The K3M meeting has been supremely productive for all attendees. If you haven’t been reading up, the coolest things in amaroK have been: Vastly improved start times, inotify signals for collection scanning, porting to KDE/Qt4 (runs!!), UI redesigns and last.fm integrations.

In our developer conference, we discussed total redesign of the amaroK core, using the enhanced functionality which Qt4 will provide, such as Model View Controllers for the browser architectures. Additionally, we discussed integration with last.fm to provide an enhances user experience.
I’ve been pushing the notion of web services integration into amaroK for the last couple of days, and I’ll explain why now.
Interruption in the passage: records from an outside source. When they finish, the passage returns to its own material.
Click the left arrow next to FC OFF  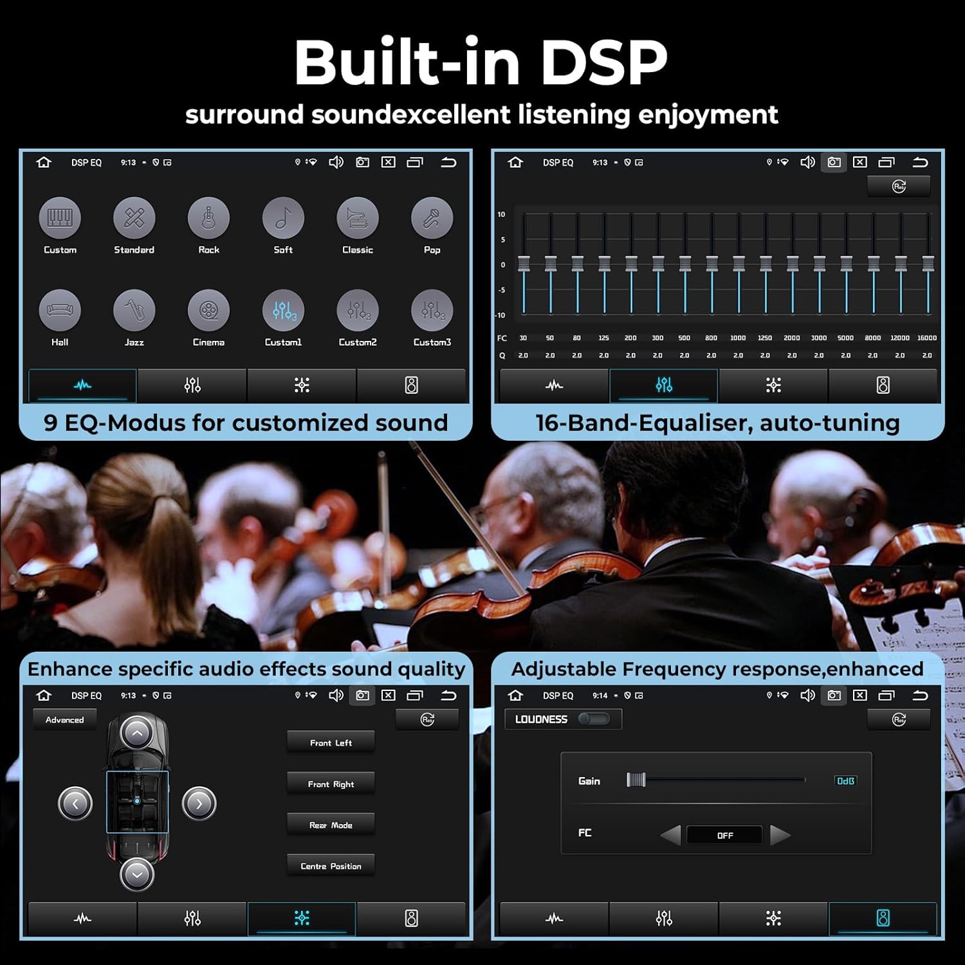(x=670, y=835)
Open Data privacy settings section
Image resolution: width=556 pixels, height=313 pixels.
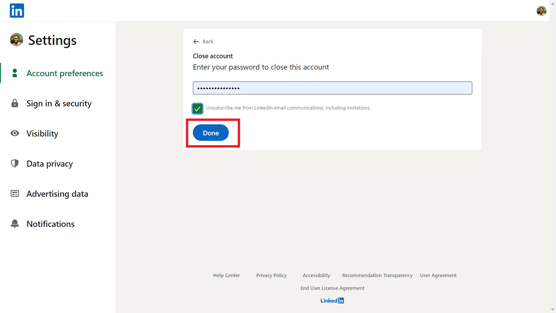pyautogui.click(x=50, y=164)
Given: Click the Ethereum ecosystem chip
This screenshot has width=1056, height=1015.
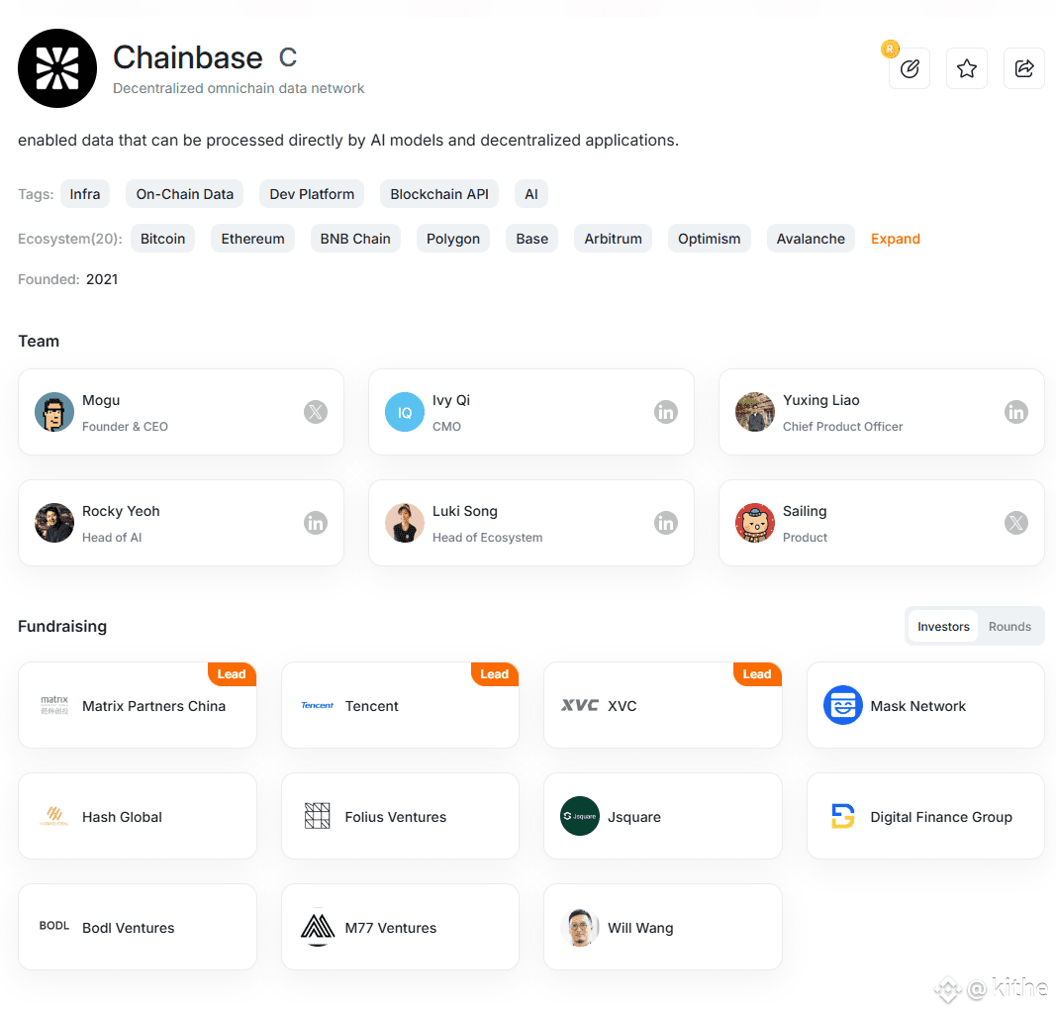Looking at the screenshot, I should [x=252, y=239].
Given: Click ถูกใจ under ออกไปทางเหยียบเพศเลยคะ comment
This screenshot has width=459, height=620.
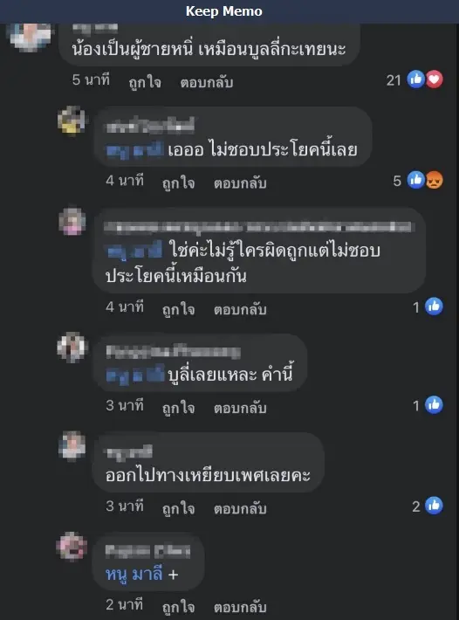Looking at the screenshot, I should [179, 509].
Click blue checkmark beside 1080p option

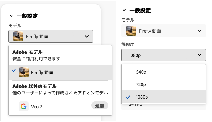pyautogui.click(x=128, y=97)
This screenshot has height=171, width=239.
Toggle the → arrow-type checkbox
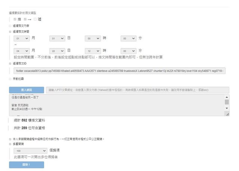(25, 19)
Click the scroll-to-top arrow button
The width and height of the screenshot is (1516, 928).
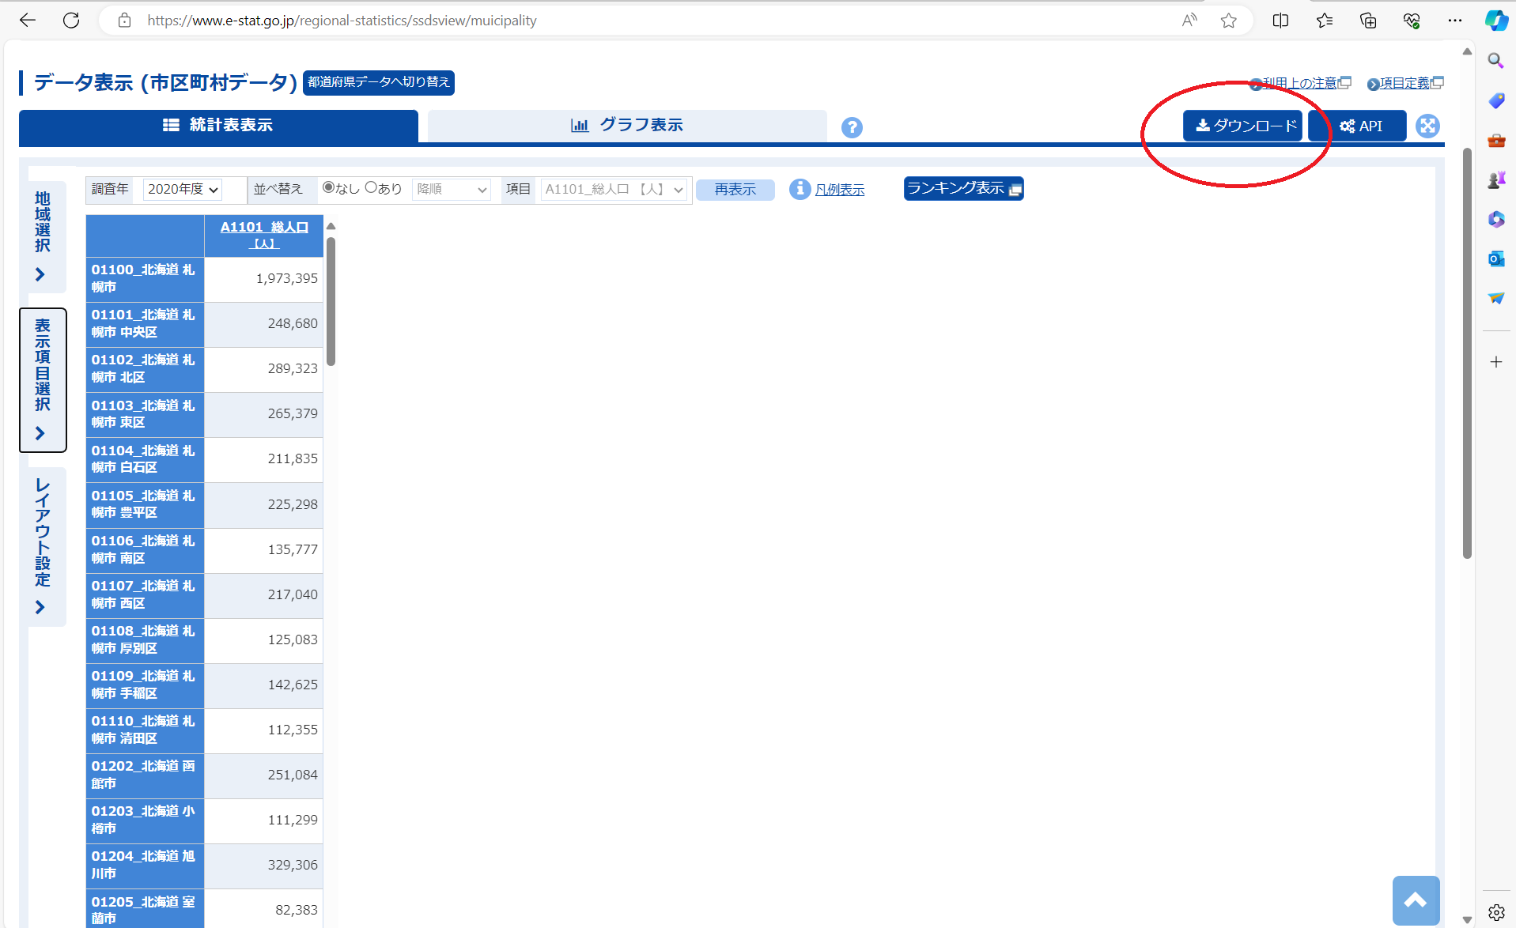click(x=1415, y=900)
With the introduction of web 2.0 not long ago, the internet has become much more than just a content provider - and now has a main functionality of providing a service to the user. Not what it can provide, but how, and with what value and benefits.
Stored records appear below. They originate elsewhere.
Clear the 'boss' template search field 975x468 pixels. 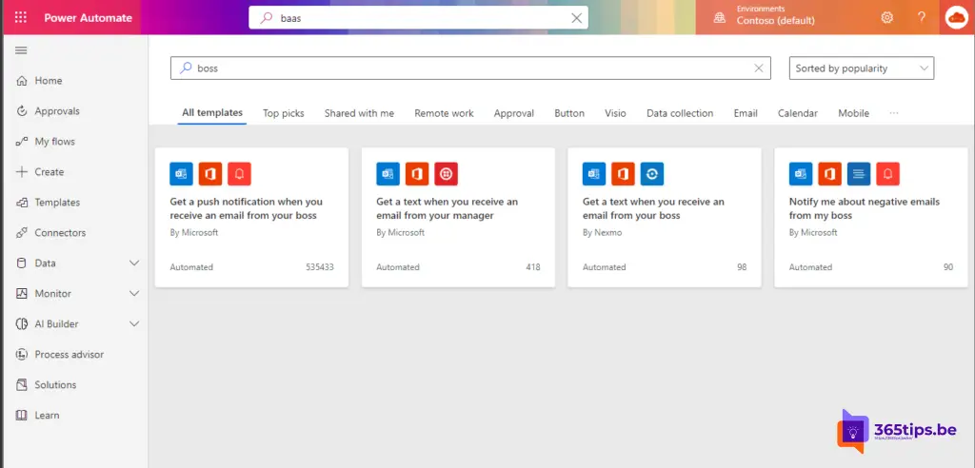pos(759,68)
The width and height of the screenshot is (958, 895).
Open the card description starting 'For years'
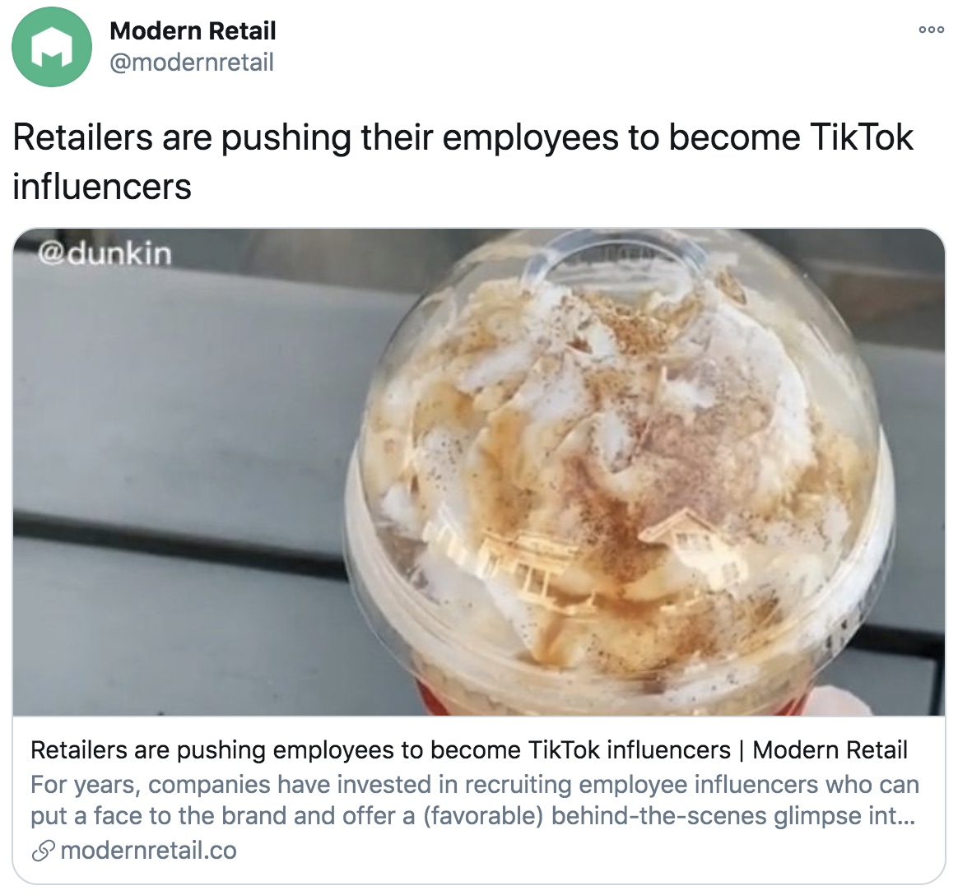pyautogui.click(x=475, y=800)
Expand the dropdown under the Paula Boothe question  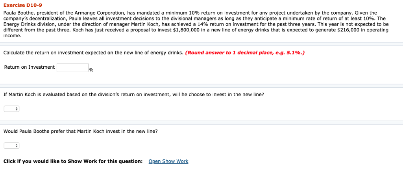point(11,146)
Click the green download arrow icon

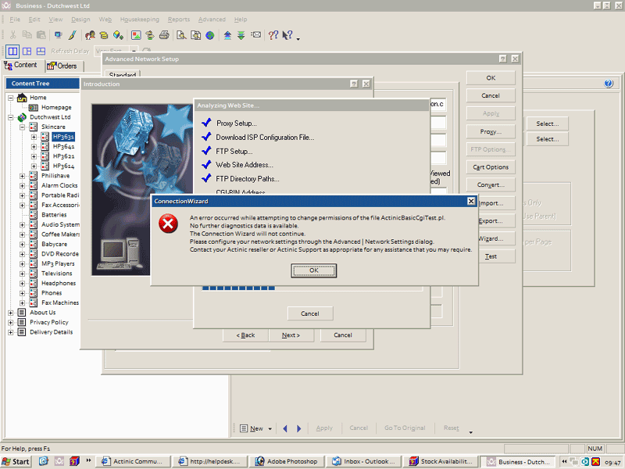click(241, 35)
Last.fm is a social music network which has many hundreds of thousands of users. Services which they provide include statistics of personal listening habits, neighbours, which are people with similar music habits, music tags, and ponies which recommend new music to bored and inquisitive listeners. Imagine the possibilities of providing such services directly from within amaroK. I’ll provide a small example. The audioscrobbler web services provide such as favourite and newest songs, by tag/user/group and more. By downloading the playlist containing the best rock songs, I can import it straight into my playlistbrowser. Some clever work and the playlist will only show the songs which I have in my collection that are also tagged favourites by last.fm users. This is really cool, because now I don’t ever need to browser my music and create playlists, since thousands of last.fm users know more than I do.
The real power in importing playlists, however, isn’t particularly in showing the user what they already have in the collection, but rather what they may be missing. By importing the favourite rock songs, we can show the listener that there are another X amount of songs which they might like. Since last.fm provides perfectly legal radio streaming, we can offer the user a listen of the song. Awesome!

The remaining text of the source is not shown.